DIRECTIONS. Quote these lines exactly: the one that holds "How do I perform: Reply" and every line after it to the end of the material below. Skip pictures.

RECORDS TO PROCESS.

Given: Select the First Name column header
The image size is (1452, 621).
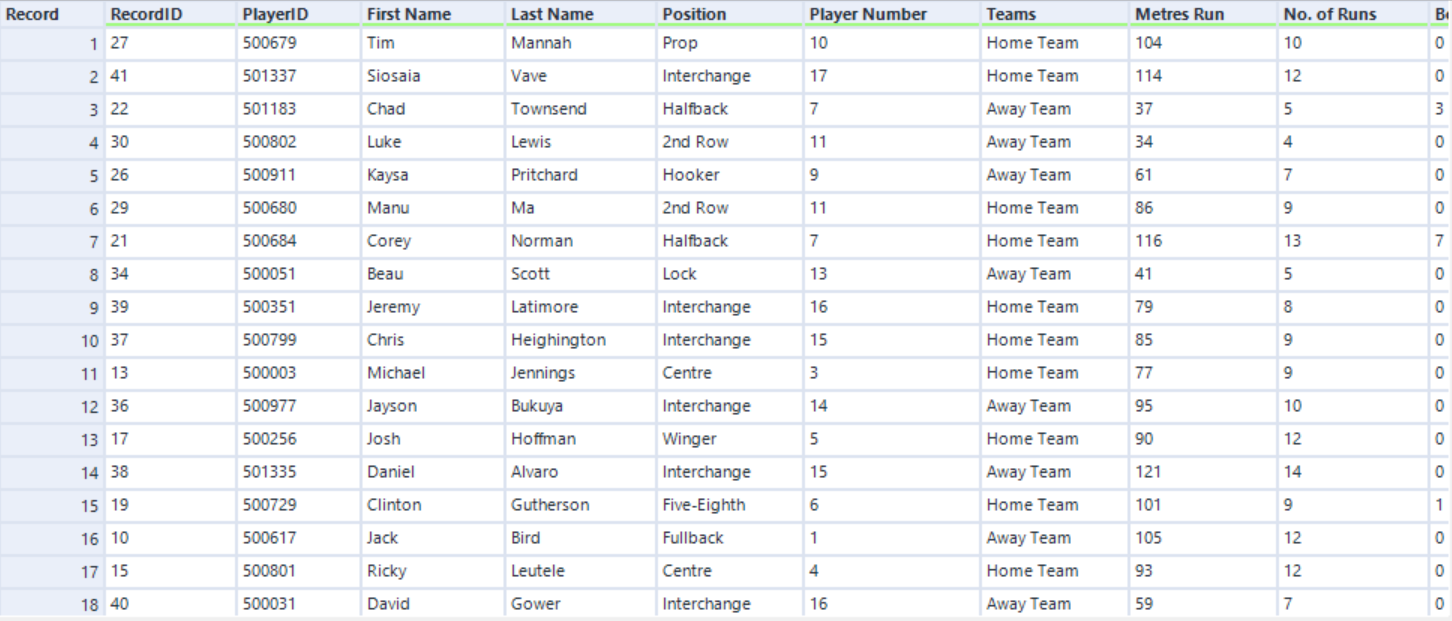Looking at the screenshot, I should 409,14.
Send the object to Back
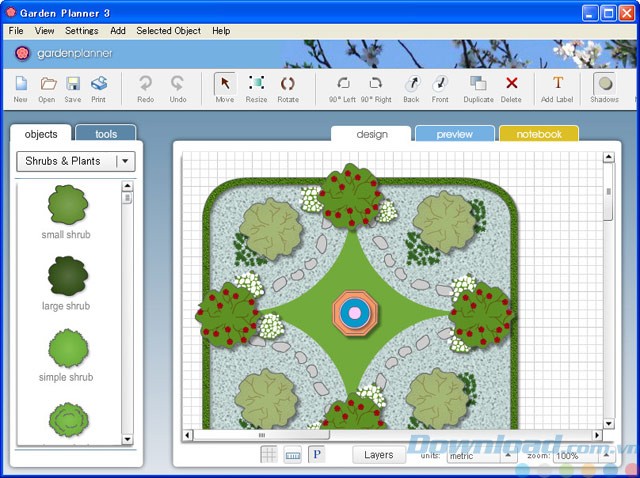 411,87
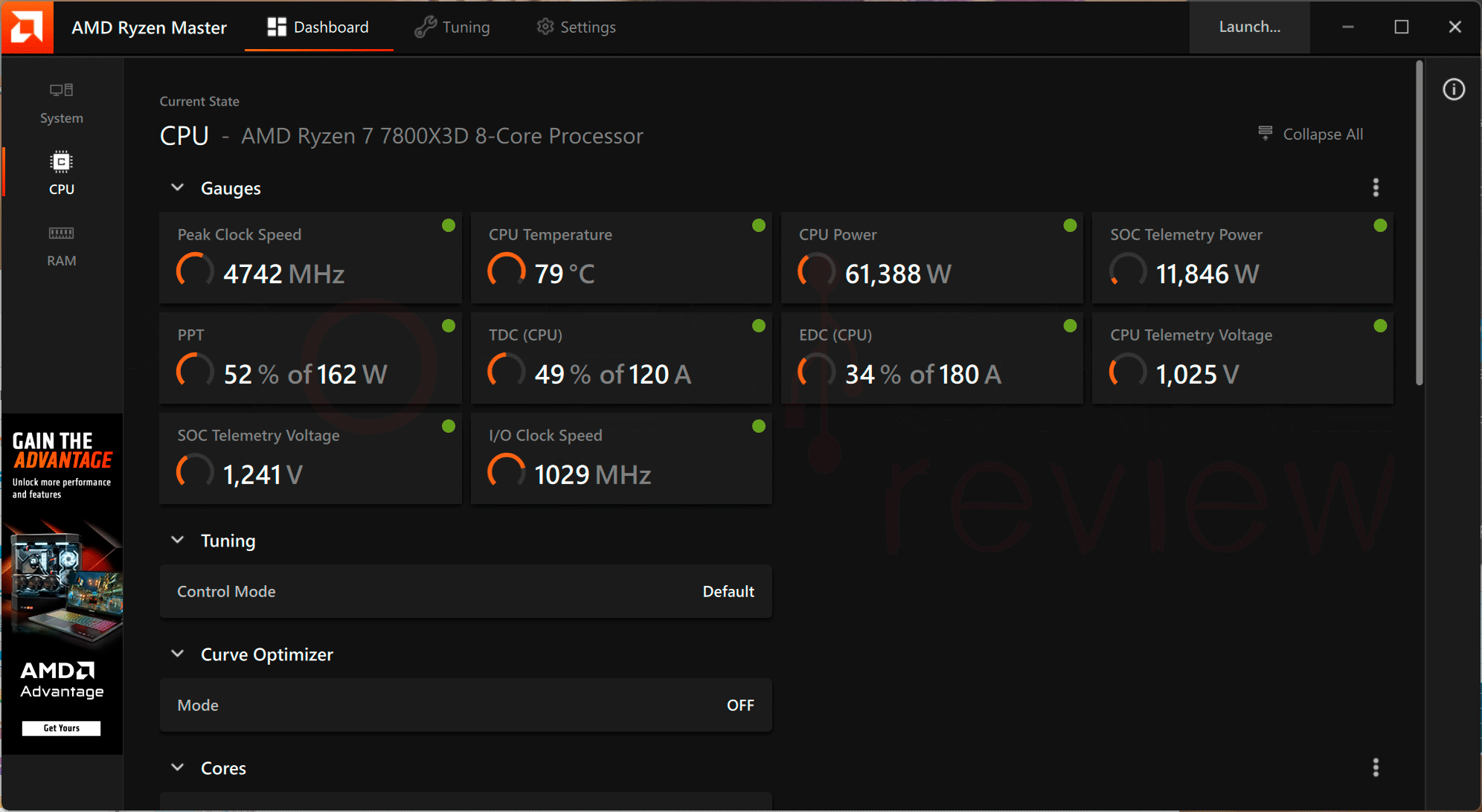The height and width of the screenshot is (812, 1482).
Task: Click the Get Yours ad button
Action: 61,728
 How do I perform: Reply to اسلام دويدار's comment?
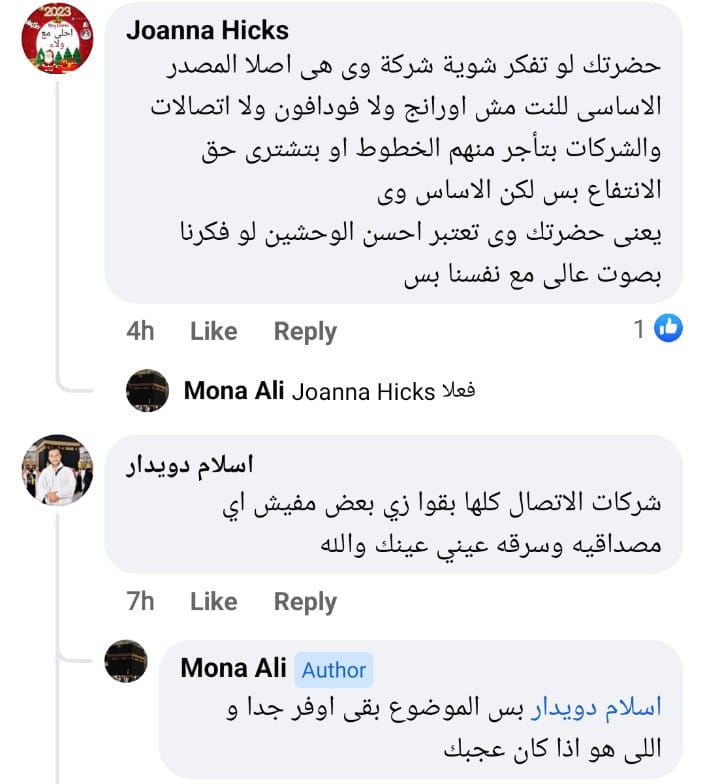tap(305, 601)
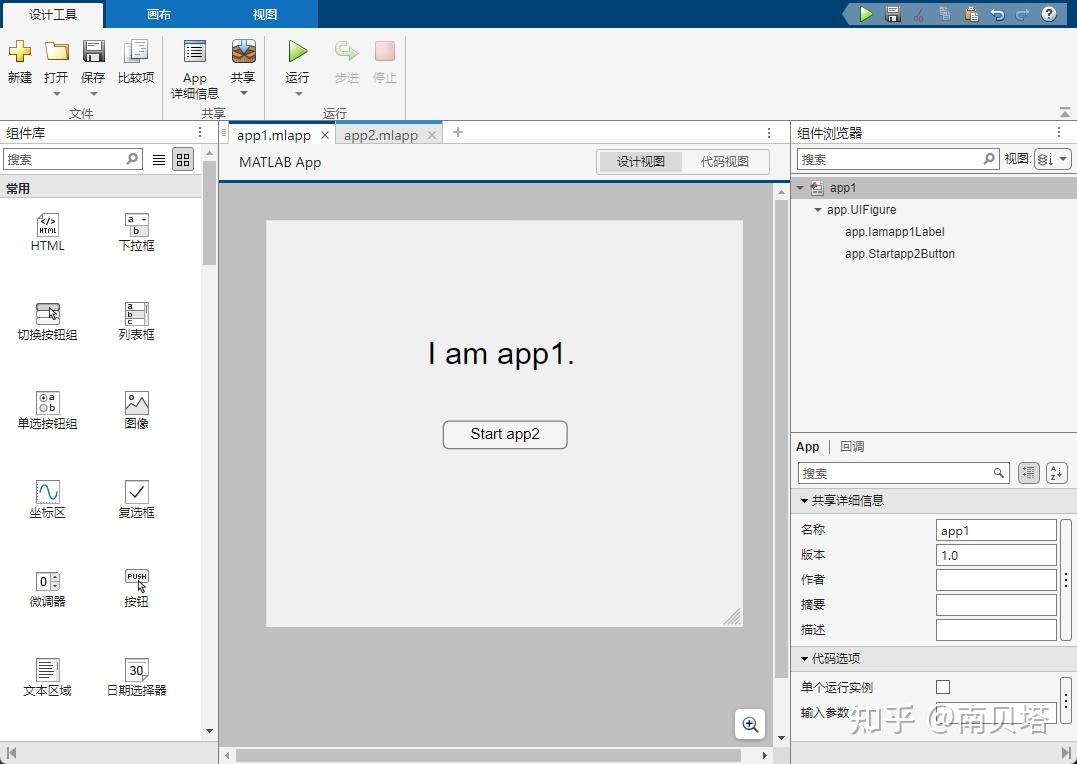Select the 下拉框 component icon
Image resolution: width=1077 pixels, height=764 pixels.
point(135,232)
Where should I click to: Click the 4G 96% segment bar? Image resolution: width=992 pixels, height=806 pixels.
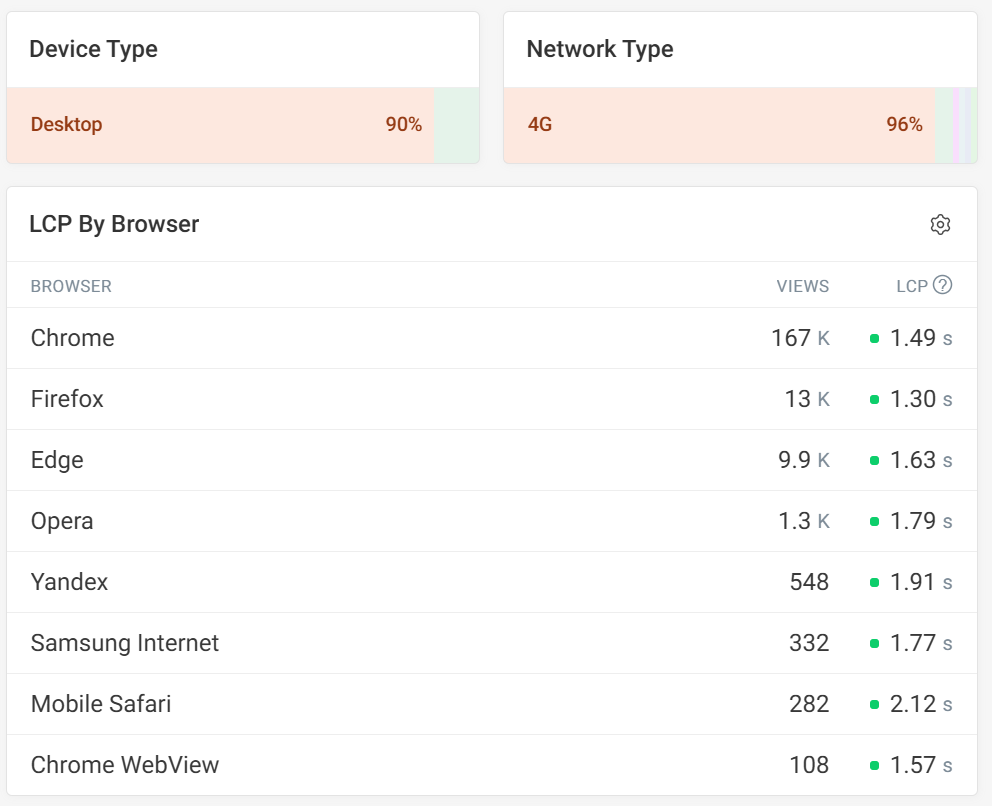(720, 125)
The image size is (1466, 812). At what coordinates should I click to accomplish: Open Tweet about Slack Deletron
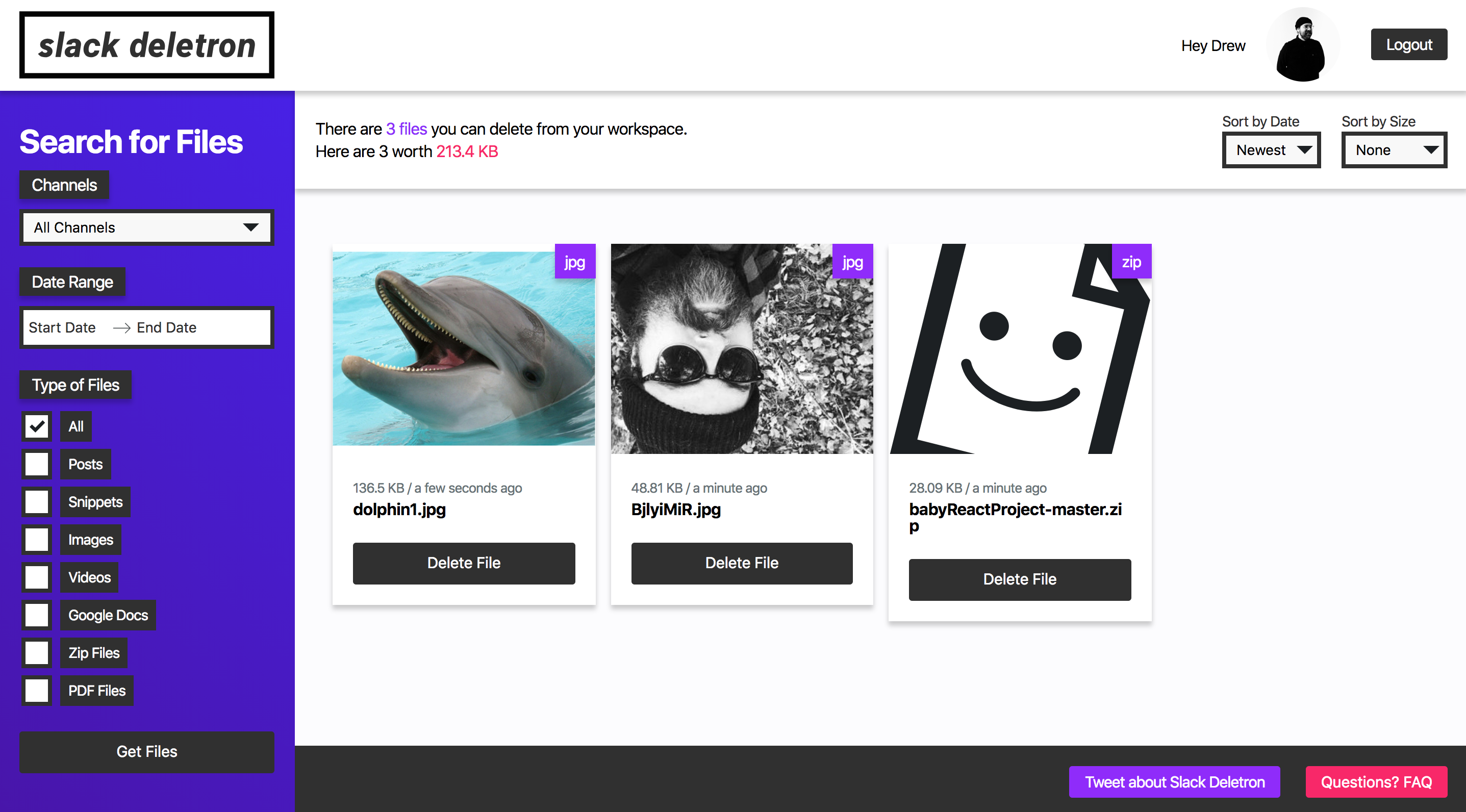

FINAL ANSWER.
 How do I perform: Reply to اسلام دويدار's comment?
tap(305, 601)
Select the 下拉框 component icon
Image resolution: width=1077 pixels, height=764 pixels.
point(135,232)
Where should I click to: Click the 4G 96% segment bar? Image resolution: width=992 pixels, height=806 pixels.
(720, 125)
The image size is (1466, 812). At what coordinates should I click to accomplish: Open Tweet about Slack Deletron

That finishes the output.